GasGauge Race Condition: This vulnerability was disclosed by qwertyoruiop. Because GasGauge kernel service doesn’t lock the process when it frees the memory, the attacker can use multi-thread to do the race. If the race wins, the vulnerability will cause double free. In addition, the attack can translate it into UaF in any zone and achieve kernel read/write ability. Note that this kernel service cannot be reached in the sandbox. So the attacker needs a sandbox escape before using this vulnerability.
InpuTbag Heap Overflow: This vulnerability was disclosed by Team OverSky of Alibaba mobile security. The vulnerability exists in the postElementValues() method of IOHIDDevice kernel service. Because the postElementValues() method doesn’t check the size of input report, the attacker can use a crafted input report to overflow the kernel heap and then achieve kernel read/write ability. Note that this kernel service cannot be reached in the sandbox and it needs “com.apple.hid.manager.user-access-device” entitlement. So the attack needs a sandbox escape and an entitlement bypass before using this vulnerability.
CVE-2015-7037 Photos Sandbox Escape: The vulnerability exists in the com.apple.PersistentURLTranslator.Gatekeeper XPC service. By using a crafted XPC message, the attacker can achieve arbitrary file read/write ability of “mobile” user outside the sandbox. Combining with the vulnerability of dyld, the attacker can achieve arbitrary code execution outside the sandbox.
CVE-2015-7084 IORegistryIterator Race Condition: The vulnerability exists in the IOKit kernel service. Because the kernel does not lock the process when it frees the IORegistryIterator object, the attacker can use multi-thread to do the race. If the race wins, the vulnerability will cause a double free. Then the attacker can use the vulnerability to achieve kernel read/write ability and jailbreak the iOS devices.
CVE-2015-6974 IOHIDFamily UaF: The vulnerability exists in the IOHIDResource kernel service. The kernel service does not set the “device” pointer to NULL after releasing the device in the terminateDevice() method. The attacker can use this vulnerability to trigger UaF in the kernel and then translate into kernel read/write ability. This vulnerability was used in the Pangu’s iOS 9.0 jailbreak. Note that this kernel service cannot be reached in the sandbox. So the attacker needs a sandbox escape before using this vulnerability.
We can clearly observe that the number of critical and exploitable vulnerabilities in 2016 is very large.

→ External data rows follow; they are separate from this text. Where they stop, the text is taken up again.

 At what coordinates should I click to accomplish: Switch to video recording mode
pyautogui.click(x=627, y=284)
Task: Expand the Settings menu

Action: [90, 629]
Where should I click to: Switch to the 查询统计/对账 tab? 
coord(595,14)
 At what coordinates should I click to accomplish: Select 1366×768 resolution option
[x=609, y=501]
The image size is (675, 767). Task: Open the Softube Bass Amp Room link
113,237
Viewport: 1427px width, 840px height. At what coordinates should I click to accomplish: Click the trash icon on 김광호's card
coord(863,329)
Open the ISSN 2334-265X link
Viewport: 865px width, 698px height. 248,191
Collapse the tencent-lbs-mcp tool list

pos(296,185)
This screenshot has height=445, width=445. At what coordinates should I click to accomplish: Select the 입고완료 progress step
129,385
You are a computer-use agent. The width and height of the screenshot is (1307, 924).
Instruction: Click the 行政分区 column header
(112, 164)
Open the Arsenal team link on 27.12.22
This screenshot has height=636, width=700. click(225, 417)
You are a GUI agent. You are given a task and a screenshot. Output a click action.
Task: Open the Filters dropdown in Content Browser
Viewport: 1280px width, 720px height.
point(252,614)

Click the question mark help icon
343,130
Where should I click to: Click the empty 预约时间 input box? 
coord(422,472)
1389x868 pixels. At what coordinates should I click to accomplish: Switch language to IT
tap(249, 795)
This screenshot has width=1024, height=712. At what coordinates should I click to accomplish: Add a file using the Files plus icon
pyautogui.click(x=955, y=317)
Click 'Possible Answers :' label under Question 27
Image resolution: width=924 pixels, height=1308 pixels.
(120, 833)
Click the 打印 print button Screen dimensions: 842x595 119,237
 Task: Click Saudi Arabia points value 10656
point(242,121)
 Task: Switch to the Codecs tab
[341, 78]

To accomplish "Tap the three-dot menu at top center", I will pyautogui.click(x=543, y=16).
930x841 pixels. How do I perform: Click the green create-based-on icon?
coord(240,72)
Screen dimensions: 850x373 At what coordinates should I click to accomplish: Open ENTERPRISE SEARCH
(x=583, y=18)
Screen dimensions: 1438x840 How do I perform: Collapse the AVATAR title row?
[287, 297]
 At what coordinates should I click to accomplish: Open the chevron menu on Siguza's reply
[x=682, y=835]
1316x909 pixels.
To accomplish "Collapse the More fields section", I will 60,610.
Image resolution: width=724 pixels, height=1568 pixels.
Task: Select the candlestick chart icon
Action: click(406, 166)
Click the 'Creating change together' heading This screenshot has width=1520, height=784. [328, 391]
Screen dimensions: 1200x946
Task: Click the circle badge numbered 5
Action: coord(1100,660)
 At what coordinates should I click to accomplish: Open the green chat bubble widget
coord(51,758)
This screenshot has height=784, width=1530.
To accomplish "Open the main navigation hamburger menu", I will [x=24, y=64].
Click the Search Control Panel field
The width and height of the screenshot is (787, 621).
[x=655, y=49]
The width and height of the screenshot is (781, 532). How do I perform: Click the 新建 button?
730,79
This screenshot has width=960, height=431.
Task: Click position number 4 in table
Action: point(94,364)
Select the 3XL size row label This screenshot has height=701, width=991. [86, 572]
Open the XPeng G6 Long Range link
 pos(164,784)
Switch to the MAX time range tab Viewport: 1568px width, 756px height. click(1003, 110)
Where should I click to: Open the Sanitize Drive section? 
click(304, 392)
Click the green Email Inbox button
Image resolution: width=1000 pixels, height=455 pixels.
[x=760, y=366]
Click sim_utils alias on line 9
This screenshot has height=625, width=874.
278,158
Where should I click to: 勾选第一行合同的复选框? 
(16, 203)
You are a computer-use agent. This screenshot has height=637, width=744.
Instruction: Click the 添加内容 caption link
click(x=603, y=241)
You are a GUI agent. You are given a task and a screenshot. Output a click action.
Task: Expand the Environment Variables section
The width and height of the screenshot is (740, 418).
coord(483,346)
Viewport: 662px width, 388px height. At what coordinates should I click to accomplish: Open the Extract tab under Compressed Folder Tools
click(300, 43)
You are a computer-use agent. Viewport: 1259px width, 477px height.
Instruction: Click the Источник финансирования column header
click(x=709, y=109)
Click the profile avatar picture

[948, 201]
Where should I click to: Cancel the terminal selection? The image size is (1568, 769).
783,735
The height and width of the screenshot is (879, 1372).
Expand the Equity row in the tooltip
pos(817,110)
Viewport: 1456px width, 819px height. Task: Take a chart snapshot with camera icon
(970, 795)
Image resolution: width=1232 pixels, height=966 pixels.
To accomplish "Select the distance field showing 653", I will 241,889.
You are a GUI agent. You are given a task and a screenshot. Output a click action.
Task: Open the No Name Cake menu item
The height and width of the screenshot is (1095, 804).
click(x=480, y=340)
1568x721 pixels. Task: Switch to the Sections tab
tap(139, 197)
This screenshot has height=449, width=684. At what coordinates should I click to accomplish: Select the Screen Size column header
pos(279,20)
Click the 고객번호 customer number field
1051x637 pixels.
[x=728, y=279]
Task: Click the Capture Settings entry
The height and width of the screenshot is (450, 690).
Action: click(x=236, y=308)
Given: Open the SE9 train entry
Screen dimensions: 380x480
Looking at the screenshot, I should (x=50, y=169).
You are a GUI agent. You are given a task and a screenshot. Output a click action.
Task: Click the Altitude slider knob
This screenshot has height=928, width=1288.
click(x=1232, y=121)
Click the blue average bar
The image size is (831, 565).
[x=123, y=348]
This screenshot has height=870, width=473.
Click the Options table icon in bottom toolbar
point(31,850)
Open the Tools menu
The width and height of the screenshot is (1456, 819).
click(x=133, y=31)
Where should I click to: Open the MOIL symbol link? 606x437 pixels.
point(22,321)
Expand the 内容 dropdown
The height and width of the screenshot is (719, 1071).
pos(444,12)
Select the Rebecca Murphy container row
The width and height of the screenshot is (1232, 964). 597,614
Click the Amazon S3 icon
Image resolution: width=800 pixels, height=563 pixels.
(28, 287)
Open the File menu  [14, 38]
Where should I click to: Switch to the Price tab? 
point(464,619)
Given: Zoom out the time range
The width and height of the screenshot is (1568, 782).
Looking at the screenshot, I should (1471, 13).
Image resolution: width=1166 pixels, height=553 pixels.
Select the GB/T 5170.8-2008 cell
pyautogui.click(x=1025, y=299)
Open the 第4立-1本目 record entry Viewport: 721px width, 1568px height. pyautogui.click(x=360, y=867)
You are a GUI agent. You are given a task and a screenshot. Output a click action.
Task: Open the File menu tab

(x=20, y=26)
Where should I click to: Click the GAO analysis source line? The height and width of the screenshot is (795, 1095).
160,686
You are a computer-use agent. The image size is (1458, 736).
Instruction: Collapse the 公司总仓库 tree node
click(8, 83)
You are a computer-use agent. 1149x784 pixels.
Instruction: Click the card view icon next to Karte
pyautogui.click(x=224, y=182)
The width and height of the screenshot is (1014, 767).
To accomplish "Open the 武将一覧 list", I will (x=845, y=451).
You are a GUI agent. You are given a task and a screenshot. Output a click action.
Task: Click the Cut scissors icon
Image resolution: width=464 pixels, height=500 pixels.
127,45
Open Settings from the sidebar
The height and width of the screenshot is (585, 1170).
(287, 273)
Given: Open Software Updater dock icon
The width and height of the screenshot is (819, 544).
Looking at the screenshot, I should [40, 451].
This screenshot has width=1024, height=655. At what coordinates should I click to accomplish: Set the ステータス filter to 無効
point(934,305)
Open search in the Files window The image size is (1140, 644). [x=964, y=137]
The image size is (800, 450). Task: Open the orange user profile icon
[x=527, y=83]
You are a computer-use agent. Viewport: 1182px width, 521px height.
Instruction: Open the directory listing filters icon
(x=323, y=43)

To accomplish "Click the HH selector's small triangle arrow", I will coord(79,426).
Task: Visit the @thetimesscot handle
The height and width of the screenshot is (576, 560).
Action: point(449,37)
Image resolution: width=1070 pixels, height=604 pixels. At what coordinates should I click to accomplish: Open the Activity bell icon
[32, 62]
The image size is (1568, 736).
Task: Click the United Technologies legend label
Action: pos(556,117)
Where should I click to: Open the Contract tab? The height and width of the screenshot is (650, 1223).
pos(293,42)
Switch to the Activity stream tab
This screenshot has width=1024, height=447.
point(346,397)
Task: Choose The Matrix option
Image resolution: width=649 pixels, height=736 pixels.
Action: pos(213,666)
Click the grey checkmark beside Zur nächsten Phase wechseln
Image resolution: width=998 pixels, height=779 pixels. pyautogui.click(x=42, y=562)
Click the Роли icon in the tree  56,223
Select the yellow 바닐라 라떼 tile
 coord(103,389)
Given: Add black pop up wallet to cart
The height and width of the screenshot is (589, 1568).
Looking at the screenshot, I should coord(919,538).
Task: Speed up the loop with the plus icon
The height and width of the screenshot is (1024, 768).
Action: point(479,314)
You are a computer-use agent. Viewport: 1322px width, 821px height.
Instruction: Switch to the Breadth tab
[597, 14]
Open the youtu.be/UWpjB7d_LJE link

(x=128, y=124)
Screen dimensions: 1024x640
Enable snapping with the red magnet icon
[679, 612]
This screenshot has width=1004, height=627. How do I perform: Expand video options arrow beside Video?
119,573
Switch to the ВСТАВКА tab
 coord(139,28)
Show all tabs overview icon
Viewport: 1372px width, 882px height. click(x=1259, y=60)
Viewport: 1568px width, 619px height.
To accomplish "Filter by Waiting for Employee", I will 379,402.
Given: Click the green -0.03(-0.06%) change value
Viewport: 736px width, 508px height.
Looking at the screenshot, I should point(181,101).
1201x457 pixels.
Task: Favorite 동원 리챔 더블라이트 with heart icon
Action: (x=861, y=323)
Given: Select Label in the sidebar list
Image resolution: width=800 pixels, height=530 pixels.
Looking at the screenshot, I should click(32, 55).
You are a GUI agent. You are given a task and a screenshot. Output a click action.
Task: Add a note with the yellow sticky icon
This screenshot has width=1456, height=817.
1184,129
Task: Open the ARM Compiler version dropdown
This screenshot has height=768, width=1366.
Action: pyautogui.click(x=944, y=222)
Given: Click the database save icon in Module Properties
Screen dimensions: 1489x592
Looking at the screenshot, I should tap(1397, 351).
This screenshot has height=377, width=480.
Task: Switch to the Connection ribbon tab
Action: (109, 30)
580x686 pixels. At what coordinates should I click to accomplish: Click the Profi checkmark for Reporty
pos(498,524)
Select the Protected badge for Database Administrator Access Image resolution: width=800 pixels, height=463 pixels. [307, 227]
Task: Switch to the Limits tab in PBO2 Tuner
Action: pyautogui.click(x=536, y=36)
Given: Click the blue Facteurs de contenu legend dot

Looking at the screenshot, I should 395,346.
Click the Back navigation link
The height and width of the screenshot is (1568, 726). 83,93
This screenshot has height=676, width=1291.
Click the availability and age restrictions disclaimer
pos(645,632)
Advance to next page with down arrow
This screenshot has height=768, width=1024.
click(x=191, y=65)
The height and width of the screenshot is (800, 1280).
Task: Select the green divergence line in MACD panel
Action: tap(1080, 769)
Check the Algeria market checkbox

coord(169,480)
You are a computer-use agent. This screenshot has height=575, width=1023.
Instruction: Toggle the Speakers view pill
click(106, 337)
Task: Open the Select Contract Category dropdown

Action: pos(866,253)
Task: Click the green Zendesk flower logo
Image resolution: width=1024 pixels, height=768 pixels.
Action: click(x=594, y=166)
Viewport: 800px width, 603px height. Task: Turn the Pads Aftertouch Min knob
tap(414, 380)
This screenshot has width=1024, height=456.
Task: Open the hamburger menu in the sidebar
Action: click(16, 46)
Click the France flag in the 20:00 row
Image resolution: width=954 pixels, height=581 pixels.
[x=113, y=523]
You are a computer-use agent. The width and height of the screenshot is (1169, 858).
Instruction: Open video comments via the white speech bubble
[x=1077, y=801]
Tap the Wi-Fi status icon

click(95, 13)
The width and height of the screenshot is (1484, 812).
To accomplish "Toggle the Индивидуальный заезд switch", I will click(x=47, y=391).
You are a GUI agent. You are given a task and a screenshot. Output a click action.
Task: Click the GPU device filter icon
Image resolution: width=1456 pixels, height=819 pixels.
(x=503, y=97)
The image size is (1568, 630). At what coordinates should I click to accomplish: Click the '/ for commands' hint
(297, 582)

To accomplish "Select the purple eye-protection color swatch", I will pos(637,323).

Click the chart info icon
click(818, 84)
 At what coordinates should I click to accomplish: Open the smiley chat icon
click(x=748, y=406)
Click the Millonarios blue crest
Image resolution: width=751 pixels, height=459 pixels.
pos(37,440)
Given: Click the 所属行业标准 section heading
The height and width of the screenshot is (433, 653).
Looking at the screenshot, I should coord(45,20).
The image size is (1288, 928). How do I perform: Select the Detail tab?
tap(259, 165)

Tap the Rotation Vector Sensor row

However, lots of iOS devices cannot upgrade to the latest iOS version. In addition, there are minor changes in recent iOS systems. So, more and more people lack interest in upgrading their devices.
According to one professional mobile statistics platform, only 3.28% devices are using the latest iOS 10.2 in December of 2016. It means 96.72% devices can be exploited by Mach_portal exploit chain at that time. Therefore, we kindly remind customers to upgrade their devices and be careful with the potential threats in the future.